Dr Miller is professor in the Department of Psychiatry and Health Behavior, Augusta University, Augusta, Georgia. He is on the Editorial Board and serves as the schizophrenia section chief for Psychiatric Times. The author reports that he receives research support from Augusta University, the National Institute of Mental Health, and the Stanley Medical Research Institute.

References

1. Pandi-Perumal SR, Monti JM, Burman D, et al. Clarifying the role of sleep in depression: a narrative review. Psychiatry Res. 2020;291:113239.

2. Urrila AS, Paunio T, Palomäki E, et al. Sleep in adolescent depression: physiological perspectives. Acta Physiol (Oxf). 2015;213(4):758-777.

3. Zhang R, Lam CLM, Peng X, et al. Efficacy and acceptability of transcranial direct current stimulation for treating depression: a meta-analysis of randomized controlled trials.
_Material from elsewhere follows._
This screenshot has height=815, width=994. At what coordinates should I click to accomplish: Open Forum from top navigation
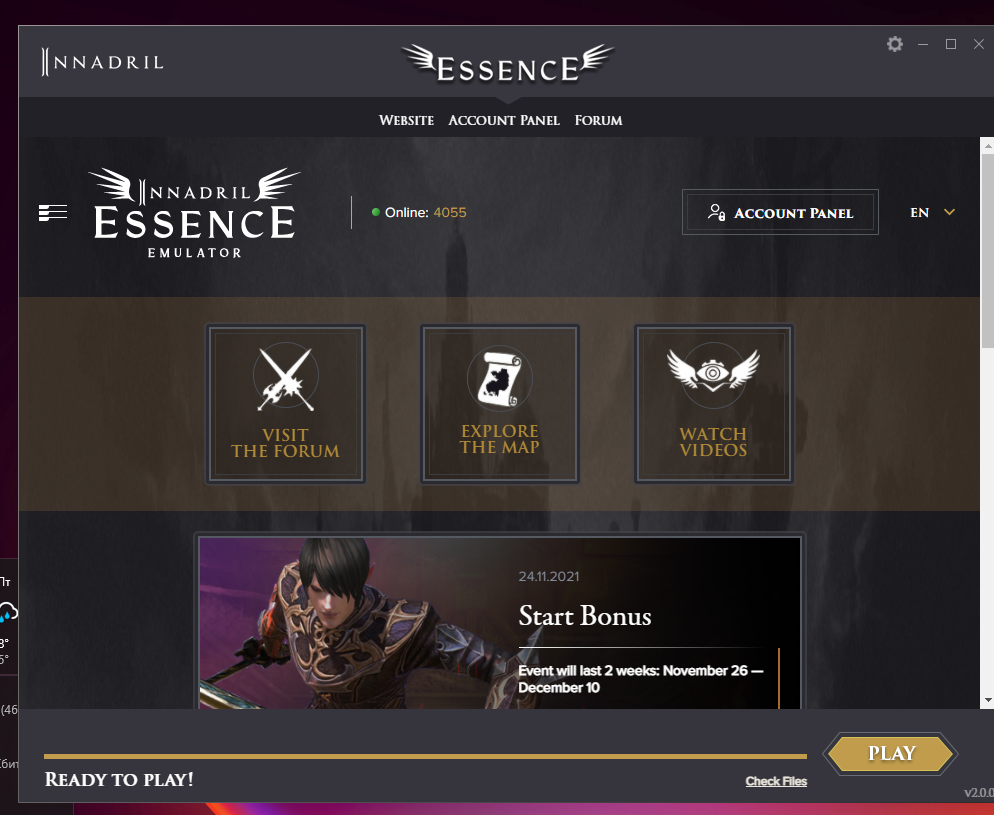(x=598, y=120)
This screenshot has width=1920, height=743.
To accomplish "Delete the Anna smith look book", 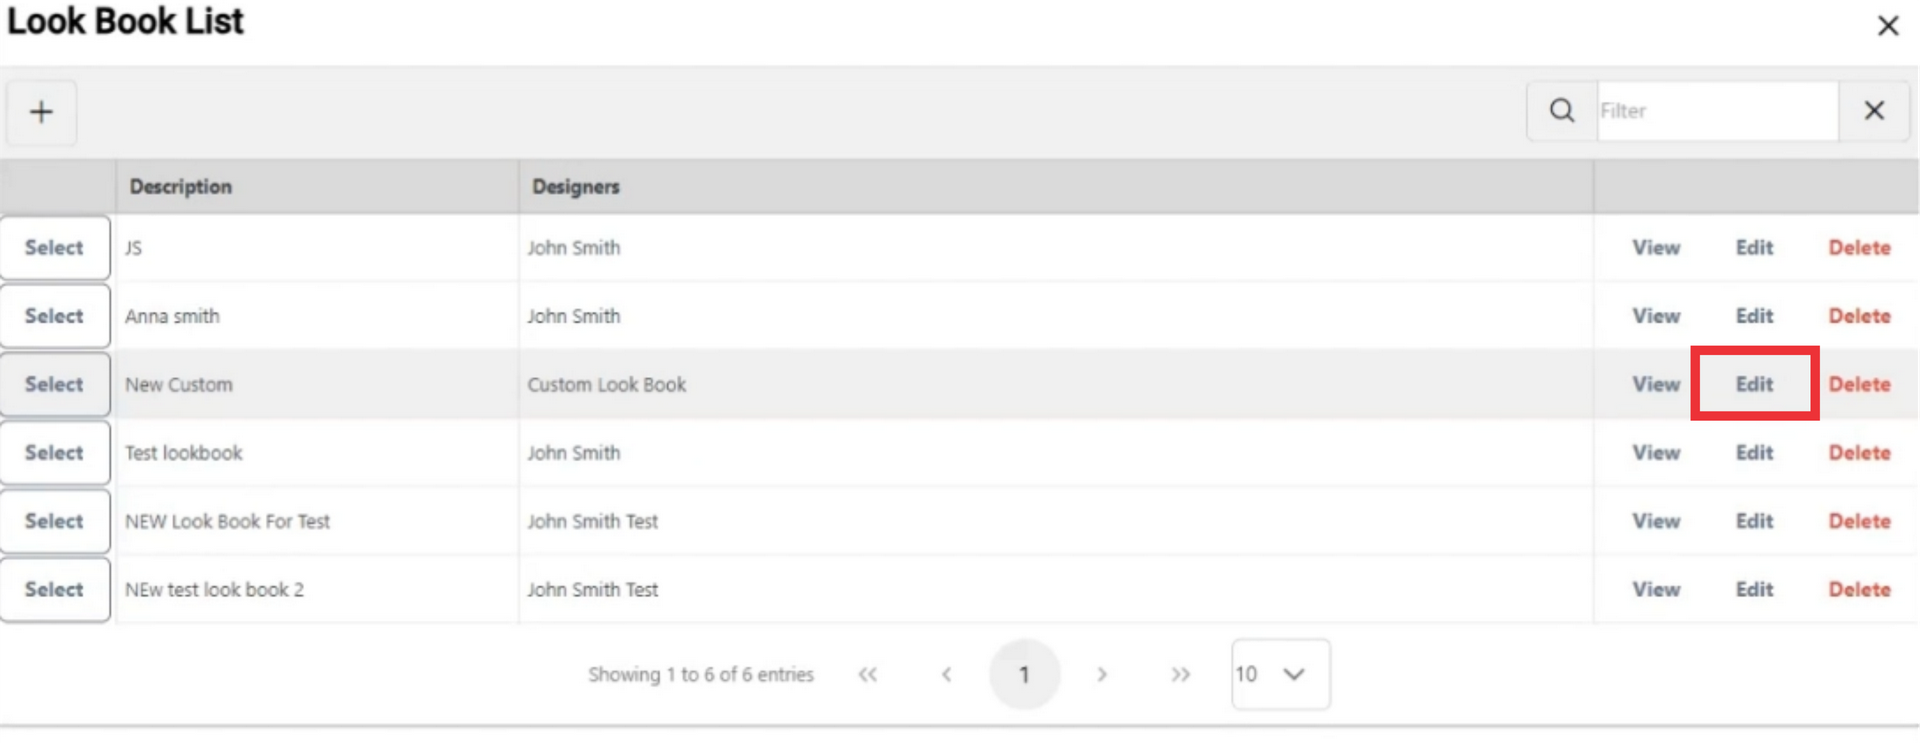I will [x=1859, y=316].
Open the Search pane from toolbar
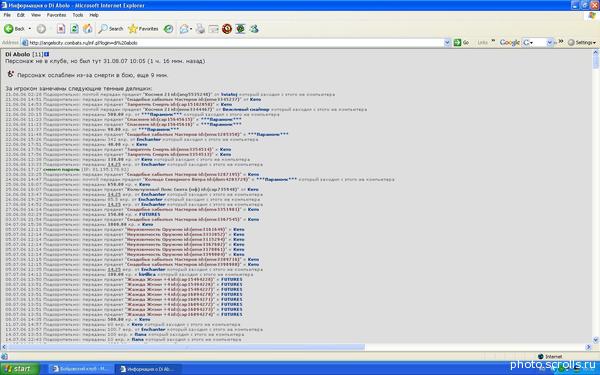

Neurosci Biobehav Rev. 2021;126:481-490.

4. Perlman CA, Johnson SL, Mellman TA. The prospective impact of sleep duration on depression and mania. Bipolar Disord. 2006;8(3):271-274.

5. Difrancesco S, Lamers F, Riese H, et al. Sleep, circadian rhythm, and physical activity patterns in depressive and anxiety disorders: a 2-week ambulatory assessment study. Depress Anxiety. 2019;36(10):975-986.

6. De Risio L, Borgi M, Pettorruso M, et al. Recovering from depression with repetitive transcranial magnetic stimulation (rTMS): a systematic review and meta-analysis of preclinical studies. Transl Psychiatry. 2020;10(1):393.

7. Geoffroy PA, Schroder CM, Reynaud E, et al. Efficacy of light therapy versus antidepressant drugs, and of the combination versus monotherapy, in major depressive episodes: a systematic review and meta-analysis. Sleep Med Rev. 2019;48:101213.

8. Qiao M-X, Yu H, Li T. Non-invasive neurostimulation to improve sleep quality and depressive symptoms in patients with major depressive disorder: a meta-analysis of randomized controlled trials. J Psychiatr Res. 2024;176:282-292.